▸ **Task description**:
Select every line of the entries below that contains the word "showing", and copy each such line in full.

▸ **Task data**:
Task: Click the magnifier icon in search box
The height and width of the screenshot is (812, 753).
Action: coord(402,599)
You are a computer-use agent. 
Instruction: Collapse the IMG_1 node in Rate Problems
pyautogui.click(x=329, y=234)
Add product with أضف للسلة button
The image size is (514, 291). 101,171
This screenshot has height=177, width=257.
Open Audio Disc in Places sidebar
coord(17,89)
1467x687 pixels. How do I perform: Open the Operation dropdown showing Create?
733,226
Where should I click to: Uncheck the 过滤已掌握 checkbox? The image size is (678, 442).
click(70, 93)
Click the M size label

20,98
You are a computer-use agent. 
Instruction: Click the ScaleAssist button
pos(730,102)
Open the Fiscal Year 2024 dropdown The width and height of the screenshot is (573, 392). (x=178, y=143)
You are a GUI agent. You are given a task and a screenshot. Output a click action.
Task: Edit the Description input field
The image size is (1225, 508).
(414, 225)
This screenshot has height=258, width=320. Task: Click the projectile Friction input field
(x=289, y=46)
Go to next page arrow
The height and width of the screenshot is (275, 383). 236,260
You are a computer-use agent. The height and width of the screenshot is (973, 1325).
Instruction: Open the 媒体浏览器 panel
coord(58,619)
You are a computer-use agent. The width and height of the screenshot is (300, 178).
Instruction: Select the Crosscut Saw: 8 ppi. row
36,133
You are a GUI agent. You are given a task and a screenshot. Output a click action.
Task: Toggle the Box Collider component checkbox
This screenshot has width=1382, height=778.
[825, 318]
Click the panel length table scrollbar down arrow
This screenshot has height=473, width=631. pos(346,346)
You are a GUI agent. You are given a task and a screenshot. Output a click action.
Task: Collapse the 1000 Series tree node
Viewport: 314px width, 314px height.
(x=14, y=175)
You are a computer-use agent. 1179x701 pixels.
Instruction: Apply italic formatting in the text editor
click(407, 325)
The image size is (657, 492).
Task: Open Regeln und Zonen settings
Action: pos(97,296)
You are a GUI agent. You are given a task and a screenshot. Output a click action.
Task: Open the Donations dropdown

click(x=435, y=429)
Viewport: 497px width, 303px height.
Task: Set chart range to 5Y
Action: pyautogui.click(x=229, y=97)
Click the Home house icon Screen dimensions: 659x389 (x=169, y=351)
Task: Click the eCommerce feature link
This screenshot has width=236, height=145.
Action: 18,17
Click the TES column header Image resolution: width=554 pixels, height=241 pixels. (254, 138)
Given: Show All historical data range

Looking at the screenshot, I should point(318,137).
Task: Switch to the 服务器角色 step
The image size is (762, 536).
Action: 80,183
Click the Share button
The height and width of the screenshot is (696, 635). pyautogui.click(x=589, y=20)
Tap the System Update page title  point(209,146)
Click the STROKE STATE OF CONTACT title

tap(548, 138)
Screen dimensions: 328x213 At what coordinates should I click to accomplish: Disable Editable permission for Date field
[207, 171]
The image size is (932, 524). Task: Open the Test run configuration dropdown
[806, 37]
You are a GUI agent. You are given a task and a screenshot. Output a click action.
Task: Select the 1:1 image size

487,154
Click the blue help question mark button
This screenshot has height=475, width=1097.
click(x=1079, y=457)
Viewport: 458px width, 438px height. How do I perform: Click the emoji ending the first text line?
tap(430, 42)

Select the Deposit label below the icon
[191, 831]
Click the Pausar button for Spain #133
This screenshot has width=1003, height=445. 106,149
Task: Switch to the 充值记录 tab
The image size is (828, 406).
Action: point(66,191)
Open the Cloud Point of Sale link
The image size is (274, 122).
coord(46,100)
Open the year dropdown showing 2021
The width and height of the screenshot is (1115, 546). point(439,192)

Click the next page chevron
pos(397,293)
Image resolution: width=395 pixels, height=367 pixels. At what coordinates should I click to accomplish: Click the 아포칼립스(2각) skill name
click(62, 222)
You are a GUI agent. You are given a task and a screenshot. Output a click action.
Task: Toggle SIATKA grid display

▸ **Result of this exercise**:
1467x687 pixels. How do I perform: Open the Operation dropdown showing Create?
Open the year dropdown showing 2021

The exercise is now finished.